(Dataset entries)

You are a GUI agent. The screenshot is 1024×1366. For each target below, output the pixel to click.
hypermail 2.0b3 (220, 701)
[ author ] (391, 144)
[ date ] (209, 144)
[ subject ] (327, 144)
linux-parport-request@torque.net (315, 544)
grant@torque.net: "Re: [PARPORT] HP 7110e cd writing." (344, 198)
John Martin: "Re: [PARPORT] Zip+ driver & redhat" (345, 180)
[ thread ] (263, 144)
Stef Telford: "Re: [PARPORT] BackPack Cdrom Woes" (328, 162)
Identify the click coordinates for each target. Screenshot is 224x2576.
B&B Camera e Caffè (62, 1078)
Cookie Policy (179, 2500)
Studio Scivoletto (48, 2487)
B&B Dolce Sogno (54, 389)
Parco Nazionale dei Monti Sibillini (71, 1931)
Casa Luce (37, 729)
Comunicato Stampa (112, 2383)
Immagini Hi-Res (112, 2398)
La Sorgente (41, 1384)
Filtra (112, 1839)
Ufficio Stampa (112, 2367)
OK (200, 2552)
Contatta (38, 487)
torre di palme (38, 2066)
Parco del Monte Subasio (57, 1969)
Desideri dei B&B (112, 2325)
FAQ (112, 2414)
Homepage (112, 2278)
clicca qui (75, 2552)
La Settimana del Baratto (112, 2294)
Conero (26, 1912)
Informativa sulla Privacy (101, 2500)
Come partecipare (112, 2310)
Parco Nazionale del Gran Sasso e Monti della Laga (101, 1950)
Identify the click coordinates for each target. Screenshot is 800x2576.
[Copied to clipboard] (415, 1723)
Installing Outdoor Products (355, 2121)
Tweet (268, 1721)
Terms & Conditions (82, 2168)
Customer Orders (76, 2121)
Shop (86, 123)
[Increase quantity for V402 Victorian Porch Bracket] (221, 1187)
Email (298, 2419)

*The task*: Give back every entry exactly, with nothing left out.

*Task result*:
You are a GUI agent. The screenshot is 1024×1366. For each target below, output the pixel to click.
hypermail 2.0b3 (220, 701)
[ author ] (391, 144)
[ date ] (209, 144)
[ subject ] (327, 144)
linux-parport-request@torque.net (315, 544)
grant@torque.net: "Re: [PARPORT] HP 7110e cd writing." (344, 198)
John Martin: "Re: [PARPORT] Zip+ driver & redhat" (345, 180)
[ thread ] (263, 144)
Stef Telford: "Re: [PARPORT] BackPack Cdrom Woes" (328, 162)
Identify the click coordinates for each target. Screenshot is 224x2576.
B&B Camera e Caffè (62, 1078)
Cookie Policy (179, 2500)
Studio Scivoletto (48, 2487)
B&B Dolce Sogno (54, 389)
Parco Nazionale dei Monti Sibillini (71, 1931)
Casa Luce (37, 729)
Comunicato Stampa (112, 2383)
Immagini Hi-Res (112, 2398)
La Sorgente (41, 1384)
Filtra (112, 1839)
Ufficio Stampa (112, 2367)
OK (200, 2552)
Contatta (38, 487)
torre di palme (38, 2066)
Parco del Monte Subasio (57, 1969)
Desideri dei B&B (112, 2325)
FAQ (112, 2414)
Homepage (112, 2278)
clicca qui (75, 2552)
La Settimana del Baratto (112, 2294)
Conero (26, 1912)
Informativa sulla Privacy (101, 2500)
Come partecipare (112, 2310)
Parco Nazionale del Gran Sasso e Monti della Laga (101, 1950)
Identify the click coordinates for each target. Screenshot is 800x2576.
[Copied to clipboard] (415, 1723)
Installing Outdoor Products (355, 2121)
Tweet (268, 1721)
Terms & Conditions (82, 2168)
Customer Orders (76, 2121)
Shop (86, 123)
[Increase quantity for V402 Victorian Porch Bracket] (221, 1187)
Email (298, 2419)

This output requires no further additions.